Hallucinations in the Courtroom: AI Legal Tools Add to Normal Wackiness
June 17, 2024
Law offices are eager to lighten their humans’ workload with generative AI. Perhaps too eager. Stanford University’s HAI reports, “AI on Trial: Legal Models Hallucinate in 1 out of 6 (or More) Benchmarking Queries.” Close enough for horseshoes, but for justice? And that statistic is with improved, law-specific software. We learn:
“In one highly-publicized case, a New York lawyer faced sanctions for citing ChatGPT-invented fictional cases in a legal brief; many similar cases have since been reported. And our previous study of general-purpose chatbots found that they hallucinated between 58% and 82% of the time on legal queries, highlighting the risks of incorporating AI into legal practice. In his 2023 annual report on the judiciary, Chief Justice Roberts took note and warned lawyers of hallucinations.”
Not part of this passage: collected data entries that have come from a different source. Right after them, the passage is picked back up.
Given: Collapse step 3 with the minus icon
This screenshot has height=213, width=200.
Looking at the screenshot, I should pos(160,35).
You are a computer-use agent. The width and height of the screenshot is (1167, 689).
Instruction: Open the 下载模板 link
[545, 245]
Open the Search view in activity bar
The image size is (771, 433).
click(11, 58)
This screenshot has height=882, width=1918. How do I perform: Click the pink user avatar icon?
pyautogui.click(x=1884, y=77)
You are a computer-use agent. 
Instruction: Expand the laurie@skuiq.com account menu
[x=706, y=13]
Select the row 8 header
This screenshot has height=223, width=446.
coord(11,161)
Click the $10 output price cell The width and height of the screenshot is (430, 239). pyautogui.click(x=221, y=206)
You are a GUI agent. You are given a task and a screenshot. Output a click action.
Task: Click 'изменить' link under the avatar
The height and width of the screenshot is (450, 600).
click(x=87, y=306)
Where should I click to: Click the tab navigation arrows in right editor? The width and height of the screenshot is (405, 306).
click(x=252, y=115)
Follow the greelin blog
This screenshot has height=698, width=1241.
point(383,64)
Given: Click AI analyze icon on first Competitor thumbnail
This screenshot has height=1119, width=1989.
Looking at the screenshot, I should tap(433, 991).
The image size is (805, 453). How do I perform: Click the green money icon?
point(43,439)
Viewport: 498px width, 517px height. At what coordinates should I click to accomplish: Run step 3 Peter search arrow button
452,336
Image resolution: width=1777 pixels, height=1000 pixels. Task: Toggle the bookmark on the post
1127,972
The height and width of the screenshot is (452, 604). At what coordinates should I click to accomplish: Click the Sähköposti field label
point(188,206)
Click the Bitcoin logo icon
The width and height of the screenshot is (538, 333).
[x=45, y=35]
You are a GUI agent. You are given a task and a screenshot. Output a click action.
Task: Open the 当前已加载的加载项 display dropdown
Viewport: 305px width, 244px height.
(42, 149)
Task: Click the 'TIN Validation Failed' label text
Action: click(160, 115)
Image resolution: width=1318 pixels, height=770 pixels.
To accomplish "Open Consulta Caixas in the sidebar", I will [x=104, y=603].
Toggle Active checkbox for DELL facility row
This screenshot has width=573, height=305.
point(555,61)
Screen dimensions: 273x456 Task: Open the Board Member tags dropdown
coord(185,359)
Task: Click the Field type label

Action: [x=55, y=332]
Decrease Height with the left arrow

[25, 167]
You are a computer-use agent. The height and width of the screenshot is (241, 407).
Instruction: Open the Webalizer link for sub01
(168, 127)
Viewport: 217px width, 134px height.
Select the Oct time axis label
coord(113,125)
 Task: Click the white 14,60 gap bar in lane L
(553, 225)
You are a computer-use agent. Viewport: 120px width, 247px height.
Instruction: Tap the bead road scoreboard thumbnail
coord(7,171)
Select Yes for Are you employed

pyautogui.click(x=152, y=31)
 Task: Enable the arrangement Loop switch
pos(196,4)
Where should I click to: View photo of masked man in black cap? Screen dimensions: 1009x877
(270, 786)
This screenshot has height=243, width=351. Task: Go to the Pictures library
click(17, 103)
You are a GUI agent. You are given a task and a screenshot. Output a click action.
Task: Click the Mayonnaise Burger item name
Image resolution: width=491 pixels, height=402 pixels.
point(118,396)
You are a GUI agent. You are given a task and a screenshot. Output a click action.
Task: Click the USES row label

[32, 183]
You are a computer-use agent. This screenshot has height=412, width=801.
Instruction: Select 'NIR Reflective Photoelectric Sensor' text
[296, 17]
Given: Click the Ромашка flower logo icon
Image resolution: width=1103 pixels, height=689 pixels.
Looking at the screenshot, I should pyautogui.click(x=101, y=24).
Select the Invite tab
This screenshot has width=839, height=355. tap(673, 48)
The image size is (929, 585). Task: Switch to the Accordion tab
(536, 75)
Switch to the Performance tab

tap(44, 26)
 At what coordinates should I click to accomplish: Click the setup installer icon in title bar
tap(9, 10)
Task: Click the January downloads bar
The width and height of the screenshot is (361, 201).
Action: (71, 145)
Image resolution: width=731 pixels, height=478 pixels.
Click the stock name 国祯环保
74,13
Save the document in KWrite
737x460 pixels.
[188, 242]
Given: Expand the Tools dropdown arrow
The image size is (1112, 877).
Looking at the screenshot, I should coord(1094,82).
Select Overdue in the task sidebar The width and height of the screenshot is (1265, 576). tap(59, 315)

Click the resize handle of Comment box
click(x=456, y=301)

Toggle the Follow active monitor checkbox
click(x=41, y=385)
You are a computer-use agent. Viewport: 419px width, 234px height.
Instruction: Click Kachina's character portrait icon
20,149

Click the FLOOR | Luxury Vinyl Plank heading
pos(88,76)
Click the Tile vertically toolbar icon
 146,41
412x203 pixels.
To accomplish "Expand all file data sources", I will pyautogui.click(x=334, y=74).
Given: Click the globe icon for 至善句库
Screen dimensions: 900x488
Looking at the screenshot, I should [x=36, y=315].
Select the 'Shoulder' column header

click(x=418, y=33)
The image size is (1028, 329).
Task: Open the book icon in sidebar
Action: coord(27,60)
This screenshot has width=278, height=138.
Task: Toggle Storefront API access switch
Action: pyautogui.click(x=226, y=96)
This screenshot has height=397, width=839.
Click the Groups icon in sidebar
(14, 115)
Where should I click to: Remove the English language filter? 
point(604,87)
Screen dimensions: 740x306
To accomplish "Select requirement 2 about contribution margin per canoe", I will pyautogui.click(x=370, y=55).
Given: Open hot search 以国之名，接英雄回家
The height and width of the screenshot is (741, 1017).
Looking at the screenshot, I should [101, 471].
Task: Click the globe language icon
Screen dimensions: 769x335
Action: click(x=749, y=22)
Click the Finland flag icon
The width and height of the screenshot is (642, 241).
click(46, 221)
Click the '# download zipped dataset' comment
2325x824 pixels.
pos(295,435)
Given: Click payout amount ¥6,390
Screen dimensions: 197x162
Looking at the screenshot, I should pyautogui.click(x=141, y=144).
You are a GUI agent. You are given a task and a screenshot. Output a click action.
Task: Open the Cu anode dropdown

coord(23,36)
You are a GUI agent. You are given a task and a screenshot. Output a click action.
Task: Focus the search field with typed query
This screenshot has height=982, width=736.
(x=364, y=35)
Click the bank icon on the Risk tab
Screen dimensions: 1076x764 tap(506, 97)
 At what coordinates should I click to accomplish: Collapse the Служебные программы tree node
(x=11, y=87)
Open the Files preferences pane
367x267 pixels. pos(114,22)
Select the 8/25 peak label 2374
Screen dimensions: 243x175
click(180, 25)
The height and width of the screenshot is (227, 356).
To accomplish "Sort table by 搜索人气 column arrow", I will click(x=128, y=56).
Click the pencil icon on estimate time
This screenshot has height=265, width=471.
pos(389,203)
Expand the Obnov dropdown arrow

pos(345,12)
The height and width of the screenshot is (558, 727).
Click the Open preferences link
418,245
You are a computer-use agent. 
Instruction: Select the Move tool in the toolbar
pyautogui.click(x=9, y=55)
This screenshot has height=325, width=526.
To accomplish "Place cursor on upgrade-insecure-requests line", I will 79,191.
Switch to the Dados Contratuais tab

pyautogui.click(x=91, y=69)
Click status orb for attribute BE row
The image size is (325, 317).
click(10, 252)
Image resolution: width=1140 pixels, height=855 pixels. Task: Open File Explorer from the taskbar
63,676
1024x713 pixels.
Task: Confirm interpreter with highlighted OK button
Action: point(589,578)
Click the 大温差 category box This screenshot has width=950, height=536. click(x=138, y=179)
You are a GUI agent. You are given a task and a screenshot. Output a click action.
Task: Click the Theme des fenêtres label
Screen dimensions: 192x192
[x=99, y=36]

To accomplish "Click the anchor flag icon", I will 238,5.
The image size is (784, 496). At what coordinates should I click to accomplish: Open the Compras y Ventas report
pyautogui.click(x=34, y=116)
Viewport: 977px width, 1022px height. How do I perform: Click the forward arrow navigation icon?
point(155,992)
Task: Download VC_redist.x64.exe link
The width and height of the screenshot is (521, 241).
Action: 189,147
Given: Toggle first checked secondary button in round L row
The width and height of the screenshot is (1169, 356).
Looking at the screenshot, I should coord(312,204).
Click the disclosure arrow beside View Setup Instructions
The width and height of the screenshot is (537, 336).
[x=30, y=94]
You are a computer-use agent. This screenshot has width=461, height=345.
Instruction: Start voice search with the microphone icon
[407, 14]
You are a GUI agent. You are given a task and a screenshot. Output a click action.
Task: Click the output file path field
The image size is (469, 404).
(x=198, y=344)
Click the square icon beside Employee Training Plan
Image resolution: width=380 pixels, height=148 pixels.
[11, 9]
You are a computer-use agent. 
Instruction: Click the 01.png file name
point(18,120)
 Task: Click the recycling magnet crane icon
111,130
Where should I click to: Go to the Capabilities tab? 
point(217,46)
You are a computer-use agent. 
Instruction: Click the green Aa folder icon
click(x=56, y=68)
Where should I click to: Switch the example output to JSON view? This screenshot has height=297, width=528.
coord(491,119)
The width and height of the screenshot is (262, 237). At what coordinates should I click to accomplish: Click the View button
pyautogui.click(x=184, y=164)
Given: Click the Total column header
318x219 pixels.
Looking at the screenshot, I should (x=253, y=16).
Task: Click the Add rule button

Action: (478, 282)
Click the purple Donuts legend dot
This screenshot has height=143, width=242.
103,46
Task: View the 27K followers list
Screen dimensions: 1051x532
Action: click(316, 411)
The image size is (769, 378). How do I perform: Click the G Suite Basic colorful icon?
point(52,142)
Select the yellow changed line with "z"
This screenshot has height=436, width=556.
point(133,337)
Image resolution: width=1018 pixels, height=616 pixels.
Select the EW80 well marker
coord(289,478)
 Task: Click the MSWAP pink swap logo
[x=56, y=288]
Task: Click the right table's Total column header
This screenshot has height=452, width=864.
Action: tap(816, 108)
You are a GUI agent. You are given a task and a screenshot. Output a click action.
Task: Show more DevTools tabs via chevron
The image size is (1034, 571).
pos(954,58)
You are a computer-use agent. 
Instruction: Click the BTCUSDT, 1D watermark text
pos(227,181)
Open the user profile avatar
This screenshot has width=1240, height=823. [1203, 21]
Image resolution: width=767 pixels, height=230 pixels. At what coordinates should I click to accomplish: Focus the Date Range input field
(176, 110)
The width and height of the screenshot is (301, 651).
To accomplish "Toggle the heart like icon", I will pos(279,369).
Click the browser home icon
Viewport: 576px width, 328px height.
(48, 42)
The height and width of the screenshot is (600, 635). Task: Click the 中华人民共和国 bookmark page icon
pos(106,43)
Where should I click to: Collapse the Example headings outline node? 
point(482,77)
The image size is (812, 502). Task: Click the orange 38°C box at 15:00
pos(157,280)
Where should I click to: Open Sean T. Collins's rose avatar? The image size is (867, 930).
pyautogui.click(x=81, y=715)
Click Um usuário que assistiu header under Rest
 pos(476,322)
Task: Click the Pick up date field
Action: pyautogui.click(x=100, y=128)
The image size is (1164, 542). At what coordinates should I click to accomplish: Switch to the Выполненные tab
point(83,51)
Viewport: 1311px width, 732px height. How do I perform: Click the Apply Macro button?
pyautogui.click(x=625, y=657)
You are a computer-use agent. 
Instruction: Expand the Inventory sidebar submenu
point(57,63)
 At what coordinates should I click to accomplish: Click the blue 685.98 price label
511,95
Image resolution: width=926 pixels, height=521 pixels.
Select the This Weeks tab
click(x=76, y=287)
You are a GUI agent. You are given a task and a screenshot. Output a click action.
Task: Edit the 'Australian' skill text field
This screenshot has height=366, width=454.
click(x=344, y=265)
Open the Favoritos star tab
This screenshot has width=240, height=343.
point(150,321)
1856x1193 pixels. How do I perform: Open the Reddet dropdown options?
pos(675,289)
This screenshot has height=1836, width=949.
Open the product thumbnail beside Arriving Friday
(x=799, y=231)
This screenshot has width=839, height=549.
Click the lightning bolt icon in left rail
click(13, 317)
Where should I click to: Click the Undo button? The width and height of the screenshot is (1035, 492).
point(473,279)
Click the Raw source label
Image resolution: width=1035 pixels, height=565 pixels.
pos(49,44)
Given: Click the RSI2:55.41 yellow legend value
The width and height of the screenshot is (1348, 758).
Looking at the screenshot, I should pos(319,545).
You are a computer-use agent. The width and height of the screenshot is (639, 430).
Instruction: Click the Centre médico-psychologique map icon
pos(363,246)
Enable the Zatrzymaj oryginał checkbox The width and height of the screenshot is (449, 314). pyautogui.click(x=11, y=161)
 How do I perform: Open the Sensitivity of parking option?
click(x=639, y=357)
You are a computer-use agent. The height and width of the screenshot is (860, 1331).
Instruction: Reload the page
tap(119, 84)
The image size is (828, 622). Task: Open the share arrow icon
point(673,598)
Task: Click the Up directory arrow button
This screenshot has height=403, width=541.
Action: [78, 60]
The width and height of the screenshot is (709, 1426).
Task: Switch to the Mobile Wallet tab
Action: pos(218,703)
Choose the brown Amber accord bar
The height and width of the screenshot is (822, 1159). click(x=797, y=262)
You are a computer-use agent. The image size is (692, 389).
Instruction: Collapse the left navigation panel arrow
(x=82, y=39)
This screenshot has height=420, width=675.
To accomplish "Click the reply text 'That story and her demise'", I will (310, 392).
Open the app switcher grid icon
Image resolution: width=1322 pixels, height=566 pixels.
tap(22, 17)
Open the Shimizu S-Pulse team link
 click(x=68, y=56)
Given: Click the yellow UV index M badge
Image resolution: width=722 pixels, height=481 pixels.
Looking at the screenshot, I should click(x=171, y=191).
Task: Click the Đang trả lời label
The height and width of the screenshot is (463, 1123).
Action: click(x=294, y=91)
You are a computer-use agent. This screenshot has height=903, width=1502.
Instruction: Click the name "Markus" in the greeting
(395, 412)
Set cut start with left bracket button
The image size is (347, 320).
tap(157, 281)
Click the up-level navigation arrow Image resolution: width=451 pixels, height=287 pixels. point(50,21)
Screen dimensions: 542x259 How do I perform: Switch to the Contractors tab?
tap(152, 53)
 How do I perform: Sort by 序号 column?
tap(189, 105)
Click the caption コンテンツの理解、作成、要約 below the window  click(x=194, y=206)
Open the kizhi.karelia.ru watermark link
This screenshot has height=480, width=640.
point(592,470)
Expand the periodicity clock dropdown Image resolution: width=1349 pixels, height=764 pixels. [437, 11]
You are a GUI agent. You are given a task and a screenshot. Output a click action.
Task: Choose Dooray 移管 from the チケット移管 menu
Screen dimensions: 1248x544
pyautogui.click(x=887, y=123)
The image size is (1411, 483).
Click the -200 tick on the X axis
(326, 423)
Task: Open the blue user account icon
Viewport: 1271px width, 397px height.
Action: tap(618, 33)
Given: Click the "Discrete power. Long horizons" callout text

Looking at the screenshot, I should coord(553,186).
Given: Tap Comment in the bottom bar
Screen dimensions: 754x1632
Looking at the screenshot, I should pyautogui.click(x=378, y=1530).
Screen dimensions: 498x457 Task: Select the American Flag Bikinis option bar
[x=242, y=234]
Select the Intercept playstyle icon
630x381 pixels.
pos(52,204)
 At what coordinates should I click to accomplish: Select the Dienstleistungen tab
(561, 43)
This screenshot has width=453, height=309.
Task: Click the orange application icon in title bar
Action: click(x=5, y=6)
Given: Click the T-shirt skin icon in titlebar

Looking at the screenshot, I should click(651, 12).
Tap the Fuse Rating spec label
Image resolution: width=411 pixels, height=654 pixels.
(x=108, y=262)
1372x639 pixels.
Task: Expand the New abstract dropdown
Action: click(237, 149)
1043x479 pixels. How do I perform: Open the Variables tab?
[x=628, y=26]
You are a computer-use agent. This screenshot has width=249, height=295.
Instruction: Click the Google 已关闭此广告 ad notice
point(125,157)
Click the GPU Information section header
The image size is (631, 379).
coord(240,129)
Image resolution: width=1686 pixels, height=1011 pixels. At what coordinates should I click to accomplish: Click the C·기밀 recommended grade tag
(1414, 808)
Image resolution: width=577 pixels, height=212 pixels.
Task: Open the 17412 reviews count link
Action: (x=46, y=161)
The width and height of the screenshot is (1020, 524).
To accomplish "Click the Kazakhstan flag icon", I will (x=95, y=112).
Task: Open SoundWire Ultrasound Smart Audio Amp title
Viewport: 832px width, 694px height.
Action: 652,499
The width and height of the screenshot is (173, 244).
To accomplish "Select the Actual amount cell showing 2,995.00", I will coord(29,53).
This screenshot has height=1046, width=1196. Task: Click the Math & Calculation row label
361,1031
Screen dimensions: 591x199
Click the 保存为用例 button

But that was before tailor-made retrieval-augmented generation tools. The article continues:
“Across all areas of industry, retrieval-augmented generation (RAG) is seen and promoted as the solution for reducing hallucinations in domain-specific contexts. Relying on RAG, leading legal research services have released AI-powered legal research products that they claim ‘avoid’ hallucinations and guarantee ‘hallucination-free’ legal citations. RAG systems promise to deliver more accurate and trustworthy legal information by integrating a language model with a database of legal documents. Yet providers have not provided hard evidence for such claims or even precisely defined ‘hallucination,’ making it difficult to assess their real-world reliability.”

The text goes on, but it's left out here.